§ **Task details**
In this material, which lines include the string "agent"? Show them.

§ **Data supplied**
——————
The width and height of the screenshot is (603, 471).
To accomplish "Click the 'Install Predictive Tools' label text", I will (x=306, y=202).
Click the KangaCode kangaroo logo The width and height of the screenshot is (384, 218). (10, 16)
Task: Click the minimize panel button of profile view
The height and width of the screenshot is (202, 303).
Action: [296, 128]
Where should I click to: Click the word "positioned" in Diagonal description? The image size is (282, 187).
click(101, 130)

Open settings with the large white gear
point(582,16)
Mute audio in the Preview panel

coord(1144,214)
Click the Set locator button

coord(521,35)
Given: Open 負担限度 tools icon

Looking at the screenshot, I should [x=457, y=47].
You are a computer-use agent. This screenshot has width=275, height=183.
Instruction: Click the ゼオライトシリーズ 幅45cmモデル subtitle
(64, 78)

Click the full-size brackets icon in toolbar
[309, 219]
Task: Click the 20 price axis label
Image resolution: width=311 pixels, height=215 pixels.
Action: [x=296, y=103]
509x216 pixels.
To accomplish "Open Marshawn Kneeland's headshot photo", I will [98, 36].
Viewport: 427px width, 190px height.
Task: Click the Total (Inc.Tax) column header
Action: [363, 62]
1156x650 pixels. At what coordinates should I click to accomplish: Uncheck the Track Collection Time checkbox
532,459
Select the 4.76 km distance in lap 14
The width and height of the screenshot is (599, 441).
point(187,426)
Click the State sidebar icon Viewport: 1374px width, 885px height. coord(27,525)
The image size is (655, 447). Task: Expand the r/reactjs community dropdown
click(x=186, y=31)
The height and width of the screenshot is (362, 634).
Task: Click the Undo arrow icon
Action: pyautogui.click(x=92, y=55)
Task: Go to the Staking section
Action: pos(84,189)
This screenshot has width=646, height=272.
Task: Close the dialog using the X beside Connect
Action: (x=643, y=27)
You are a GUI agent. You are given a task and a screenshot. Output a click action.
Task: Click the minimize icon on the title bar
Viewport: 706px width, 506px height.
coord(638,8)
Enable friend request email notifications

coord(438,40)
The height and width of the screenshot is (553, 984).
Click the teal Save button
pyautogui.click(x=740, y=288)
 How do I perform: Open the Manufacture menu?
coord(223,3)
——————
§ **Solution to the exercise**
You are a computer-use agent. This screenshot has width=275, height=183.
You are a GUI agent. You are given a task and a screenshot. Output a click action.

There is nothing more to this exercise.